Your response should give back each record exactly, word for word.

=== Working data ===

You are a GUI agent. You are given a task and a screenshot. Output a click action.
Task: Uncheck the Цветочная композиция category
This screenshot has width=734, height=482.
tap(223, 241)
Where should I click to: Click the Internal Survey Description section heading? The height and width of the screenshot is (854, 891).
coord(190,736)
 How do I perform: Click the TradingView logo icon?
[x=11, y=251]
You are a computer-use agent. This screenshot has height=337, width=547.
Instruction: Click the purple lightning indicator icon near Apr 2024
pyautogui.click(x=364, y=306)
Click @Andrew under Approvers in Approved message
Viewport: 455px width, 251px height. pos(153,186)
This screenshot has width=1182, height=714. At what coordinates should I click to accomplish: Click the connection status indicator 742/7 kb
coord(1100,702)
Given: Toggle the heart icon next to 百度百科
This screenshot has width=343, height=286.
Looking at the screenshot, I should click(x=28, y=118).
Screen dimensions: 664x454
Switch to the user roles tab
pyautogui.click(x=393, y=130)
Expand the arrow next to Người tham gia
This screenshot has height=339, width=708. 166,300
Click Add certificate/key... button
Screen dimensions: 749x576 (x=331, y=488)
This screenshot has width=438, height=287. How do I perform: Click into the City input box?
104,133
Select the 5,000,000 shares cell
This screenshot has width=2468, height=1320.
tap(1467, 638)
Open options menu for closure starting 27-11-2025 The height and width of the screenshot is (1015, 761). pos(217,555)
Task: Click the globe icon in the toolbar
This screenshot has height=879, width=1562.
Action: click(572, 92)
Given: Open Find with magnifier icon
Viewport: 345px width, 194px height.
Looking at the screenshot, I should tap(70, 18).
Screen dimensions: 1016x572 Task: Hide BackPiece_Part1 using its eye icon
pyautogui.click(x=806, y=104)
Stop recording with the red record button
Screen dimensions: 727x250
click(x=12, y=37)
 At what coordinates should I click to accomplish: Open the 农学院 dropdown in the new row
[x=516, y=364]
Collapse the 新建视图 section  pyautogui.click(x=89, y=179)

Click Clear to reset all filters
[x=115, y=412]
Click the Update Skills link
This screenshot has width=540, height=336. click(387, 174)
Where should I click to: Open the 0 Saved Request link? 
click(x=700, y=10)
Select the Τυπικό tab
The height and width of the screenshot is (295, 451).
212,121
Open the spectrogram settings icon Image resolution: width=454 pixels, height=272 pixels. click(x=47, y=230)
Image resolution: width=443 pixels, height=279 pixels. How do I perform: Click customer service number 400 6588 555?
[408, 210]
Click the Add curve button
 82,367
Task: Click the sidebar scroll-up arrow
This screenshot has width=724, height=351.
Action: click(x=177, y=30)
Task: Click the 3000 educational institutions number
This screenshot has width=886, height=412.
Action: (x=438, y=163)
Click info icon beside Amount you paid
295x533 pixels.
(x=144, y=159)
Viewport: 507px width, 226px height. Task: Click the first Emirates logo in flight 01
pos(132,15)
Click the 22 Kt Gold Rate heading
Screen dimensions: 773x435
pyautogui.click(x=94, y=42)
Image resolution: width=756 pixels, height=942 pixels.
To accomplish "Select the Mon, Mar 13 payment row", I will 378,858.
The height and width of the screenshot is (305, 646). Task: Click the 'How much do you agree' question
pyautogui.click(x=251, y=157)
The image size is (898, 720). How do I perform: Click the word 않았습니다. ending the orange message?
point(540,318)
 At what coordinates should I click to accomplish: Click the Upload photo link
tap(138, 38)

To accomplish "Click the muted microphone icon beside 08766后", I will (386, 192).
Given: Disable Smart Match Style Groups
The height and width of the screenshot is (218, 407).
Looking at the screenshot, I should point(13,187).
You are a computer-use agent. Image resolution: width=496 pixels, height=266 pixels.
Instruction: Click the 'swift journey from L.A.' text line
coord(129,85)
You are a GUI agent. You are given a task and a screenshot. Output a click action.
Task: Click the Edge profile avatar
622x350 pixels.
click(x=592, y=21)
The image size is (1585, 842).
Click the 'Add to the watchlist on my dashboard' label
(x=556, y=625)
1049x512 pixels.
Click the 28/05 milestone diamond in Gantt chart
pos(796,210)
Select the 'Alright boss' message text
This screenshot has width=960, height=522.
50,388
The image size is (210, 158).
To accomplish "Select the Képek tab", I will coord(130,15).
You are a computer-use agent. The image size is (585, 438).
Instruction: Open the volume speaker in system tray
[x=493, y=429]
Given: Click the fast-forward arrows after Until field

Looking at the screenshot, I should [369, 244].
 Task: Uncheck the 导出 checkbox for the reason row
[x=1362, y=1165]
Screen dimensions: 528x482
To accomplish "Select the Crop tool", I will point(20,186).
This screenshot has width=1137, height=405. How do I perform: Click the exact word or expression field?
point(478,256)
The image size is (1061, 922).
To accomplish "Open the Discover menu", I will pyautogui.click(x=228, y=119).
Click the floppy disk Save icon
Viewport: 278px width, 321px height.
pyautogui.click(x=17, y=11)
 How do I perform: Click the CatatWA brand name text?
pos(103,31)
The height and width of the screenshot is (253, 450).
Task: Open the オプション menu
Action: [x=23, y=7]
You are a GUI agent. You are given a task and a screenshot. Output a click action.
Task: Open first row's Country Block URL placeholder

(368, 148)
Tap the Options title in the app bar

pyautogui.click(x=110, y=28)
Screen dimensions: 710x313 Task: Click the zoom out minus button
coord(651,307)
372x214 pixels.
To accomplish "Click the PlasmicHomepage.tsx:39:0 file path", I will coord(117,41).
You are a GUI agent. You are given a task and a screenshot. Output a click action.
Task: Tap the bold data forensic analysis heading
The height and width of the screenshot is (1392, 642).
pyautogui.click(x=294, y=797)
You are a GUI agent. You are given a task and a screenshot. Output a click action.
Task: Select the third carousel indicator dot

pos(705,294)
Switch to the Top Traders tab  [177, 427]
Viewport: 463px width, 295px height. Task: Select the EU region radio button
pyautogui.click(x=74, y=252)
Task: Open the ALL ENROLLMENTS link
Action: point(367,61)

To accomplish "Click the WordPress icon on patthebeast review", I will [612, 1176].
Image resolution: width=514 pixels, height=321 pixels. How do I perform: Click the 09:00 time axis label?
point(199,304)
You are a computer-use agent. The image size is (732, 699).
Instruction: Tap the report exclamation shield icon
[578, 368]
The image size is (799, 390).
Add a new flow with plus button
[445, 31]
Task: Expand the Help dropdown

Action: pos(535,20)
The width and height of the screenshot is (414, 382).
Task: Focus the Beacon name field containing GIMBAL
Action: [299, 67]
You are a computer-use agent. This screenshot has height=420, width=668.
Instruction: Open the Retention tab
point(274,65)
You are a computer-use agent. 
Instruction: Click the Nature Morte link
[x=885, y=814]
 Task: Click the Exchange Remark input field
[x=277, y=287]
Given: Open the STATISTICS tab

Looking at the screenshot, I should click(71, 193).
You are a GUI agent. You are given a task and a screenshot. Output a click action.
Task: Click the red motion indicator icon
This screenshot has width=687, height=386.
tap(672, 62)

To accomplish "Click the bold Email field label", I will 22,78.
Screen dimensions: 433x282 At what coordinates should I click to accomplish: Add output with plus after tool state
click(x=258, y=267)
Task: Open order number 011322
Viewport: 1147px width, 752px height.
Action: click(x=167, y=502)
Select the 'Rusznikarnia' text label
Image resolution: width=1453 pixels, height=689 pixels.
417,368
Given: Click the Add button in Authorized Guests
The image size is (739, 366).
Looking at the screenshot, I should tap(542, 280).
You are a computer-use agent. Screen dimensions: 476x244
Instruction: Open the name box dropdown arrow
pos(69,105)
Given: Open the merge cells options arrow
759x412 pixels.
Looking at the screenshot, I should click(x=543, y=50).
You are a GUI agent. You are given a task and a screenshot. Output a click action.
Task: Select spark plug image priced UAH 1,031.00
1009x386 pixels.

===

- Expected answer
You are a GUI agent. You are given a task and a screenshot. Output a click action.
Task: Uncheck the Цветочная композиция category
This screenshot has width=734, height=482.
tap(223, 241)
Where should I click to: Click the Internal Survey Description section heading? The height and width of the screenshot is (854, 891).
coord(190,736)
 How do I perform: Click the TradingView logo icon?
[x=11, y=251]
You are a computer-use agent. This screenshot has height=337, width=547.
Instruction: Click the purple lightning indicator icon near Apr 2024
pyautogui.click(x=364, y=306)
Click @Andrew under Approvers in Approved message
Viewport: 455px width, 251px height. pos(153,186)
This screenshot has width=1182, height=714. At what coordinates should I click to accomplish: Click the connection status indicator 742/7 kb
coord(1100,702)
Given: Toggle the heart icon next to 百度百科
This screenshot has width=343, height=286.
Looking at the screenshot, I should click(x=28, y=118).
Screen dimensions: 664x454
Switch to the user roles tab
pyautogui.click(x=393, y=130)
Expand the arrow next to Người tham gia
This screenshot has height=339, width=708. 166,300
Click Add certificate/key... button
Screen dimensions: 749x576 (x=331, y=488)
This screenshot has width=438, height=287. How do I perform: Click into the City input box?
104,133
Select the 5,000,000 shares cell
This screenshot has width=2468, height=1320.
tap(1467, 638)
Open options menu for closure starting 27-11-2025 The height and width of the screenshot is (1015, 761). pos(217,555)
Task: Click the globe icon in the toolbar
This screenshot has height=879, width=1562.
Action: click(572, 92)
Given: Open Find with magnifier icon
Viewport: 345px width, 194px height.
Looking at the screenshot, I should tap(70, 18).
Screen dimensions: 1016x572 Task: Hide BackPiece_Part1 using its eye icon
pyautogui.click(x=806, y=104)
Stop recording with the red record button
Screen dimensions: 727x250
click(x=12, y=37)
 At what coordinates should I click to accomplish: Open the 农学院 dropdown in the new row
[x=516, y=364]
Collapse the 新建视图 section  pyautogui.click(x=89, y=179)

Click Clear to reset all filters
[x=115, y=412]
Click the Update Skills link
This screenshot has width=540, height=336. click(387, 174)
Where should I click to: Open the 0 Saved Request link? 
click(x=700, y=10)
Select the Τυπικό tab
The height and width of the screenshot is (295, 451).
212,121
Open the spectrogram settings icon Image resolution: width=454 pixels, height=272 pixels. click(x=47, y=230)
Image resolution: width=443 pixels, height=279 pixels. How do I perform: Click customer service number 400 6588 555?
[408, 210]
Click the Add curve button
 82,367
Task: Click the sidebar scroll-up arrow
This screenshot has width=724, height=351.
Action: click(x=177, y=30)
Task: Click the 3000 educational institutions number
This screenshot has width=886, height=412.
Action: (x=438, y=163)
Click info icon beside Amount you paid
295x533 pixels.
(x=144, y=159)
Viewport: 507px width, 226px height. Task: Click the first Emirates logo in flight 01
pos(132,15)
Click the 22 Kt Gold Rate heading
Screen dimensions: 773x435
pyautogui.click(x=94, y=42)
Image resolution: width=756 pixels, height=942 pixels.
To accomplish "Select the Mon, Mar 13 payment row", I will 378,858.
The height and width of the screenshot is (305, 646). Task: Click the 'How much do you agree' question
pyautogui.click(x=251, y=157)
The image size is (898, 720). How do I perform: Click the word 않았습니다. ending the orange message?
point(540,318)
 At what coordinates should I click to accomplish: Click the Upload photo link
tap(138, 38)

To accomplish "Click the muted microphone icon beside 08766后", I will (386, 192).
Given: Disable Smart Match Style Groups
The height and width of the screenshot is (218, 407).
Looking at the screenshot, I should point(13,187).
You are a computer-use agent. Image resolution: width=496 pixels, height=266 pixels.
Instruction: Click the 'swift journey from L.A.' text line
coord(129,85)
You are a GUI agent. You are given a task and a screenshot. Output a click action.
Task: Click the Edge profile avatar
622x350 pixels.
click(x=592, y=21)
The image size is (1585, 842).
Click the 'Add to the watchlist on my dashboard' label
(x=556, y=625)
1049x512 pixels.
Click the 28/05 milestone diamond in Gantt chart
pos(796,210)
Select the 'Alright boss' message text
This screenshot has width=960, height=522.
50,388
The image size is (210, 158).
To accomplish "Select the Képek tab", I will coord(130,15).
You are a computer-use agent. The image size is (585, 438).
Instruction: Open the volume speaker in system tray
[x=493, y=429]
Given: Click the fast-forward arrows after Until field

Looking at the screenshot, I should [369, 244].
 Task: Uncheck the 导出 checkbox for the reason row
[x=1362, y=1165]
Screen dimensions: 528x482
To accomplish "Select the Crop tool", I will point(20,186).
This screenshot has width=1137, height=405. How do I perform: Click the exact word or expression field?
point(478,256)
The image size is (1061, 922).
To accomplish "Open the Discover menu", I will pyautogui.click(x=228, y=119).
Click the floppy disk Save icon
Viewport: 278px width, 321px height.
pyautogui.click(x=17, y=11)
 How do I perform: Click the CatatWA brand name text?
pos(103,31)
The height and width of the screenshot is (253, 450).
Task: Open the オプション menu
Action: [x=23, y=7]
You are a GUI agent. You are given a task and a screenshot. Output a click action.
Task: Open first row's Country Block URL placeholder

(368, 148)
Tap the Options title in the app bar

pyautogui.click(x=110, y=28)
Screen dimensions: 710x313 Task: Click the zoom out minus button
coord(651,307)
372x214 pixels.
To accomplish "Click the PlasmicHomepage.tsx:39:0 file path", I will coord(117,41).
You are a GUI agent. You are given a task and a screenshot. Output a click action.
Task: Tap the bold data forensic analysis heading
The height and width of the screenshot is (1392, 642).
pyautogui.click(x=294, y=797)
You are a GUI agent. You are given a task and a screenshot. Output a click action.
Task: Select the third carousel indicator dot

pos(705,294)
Switch to the Top Traders tab  [177, 427]
Viewport: 463px width, 295px height. Task: Select the EU region radio button
pyautogui.click(x=74, y=252)
Task: Open the ALL ENROLLMENTS link
Action: point(367,61)

To accomplish "Click the WordPress icon on patthebeast review", I will [612, 1176].
Image resolution: width=514 pixels, height=321 pixels. How do I perform: Click the 09:00 time axis label?
point(199,304)
You are a computer-use agent. The image size is (732, 699).
Instruction: Tap the report exclamation shield icon
[578, 368]
The image size is (799, 390).
Add a new flow with plus button
[445, 31]
Task: Expand the Help dropdown

Action: pos(535,20)
The width and height of the screenshot is (414, 382).
Task: Focus the Beacon name field containing GIMBAL
Action: [299, 67]
You are a computer-use agent. This screenshot has height=420, width=668.
Instruction: Open the Retention tab
point(274,65)
You are a computer-use agent. 
Instruction: Click the Nature Morte link
[x=885, y=814]
 Task: Click the Exchange Remark input field
[x=277, y=287]
Given: Open the STATISTICS tab

Looking at the screenshot, I should click(71, 193).
You are a GUI agent. You are given a task and a screenshot. Output a click action.
Task: Click the red motion indicator icon
This screenshot has width=687, height=386.
tap(672, 62)

To accomplish "Click the bold Email field label", I will 22,78.
Screen dimensions: 433x282 At what coordinates should I click to accomplish: Add output with plus after tool state
click(x=258, y=267)
Task: Open order number 011322
Viewport: 1147px width, 752px height.
Action: click(x=167, y=502)
Select the 'Rusznikarnia' text label
Image resolution: width=1453 pixels, height=689 pixels.
417,368
Given: Click the Add button in Authorized Guests
The image size is (739, 366).
Looking at the screenshot, I should tap(542, 280).
You are a computer-use agent. Screen dimensions: 476x244
Instruction: Open the name box dropdown arrow
pos(69,105)
Given: Open the merge cells options arrow
759x412 pixels.
Looking at the screenshot, I should click(x=543, y=50).
You are a GUI agent. You are given a task and a screenshot. Output a click action.
Task: Select spark plug image priced UAH 1,031.00
1009x386 pixels.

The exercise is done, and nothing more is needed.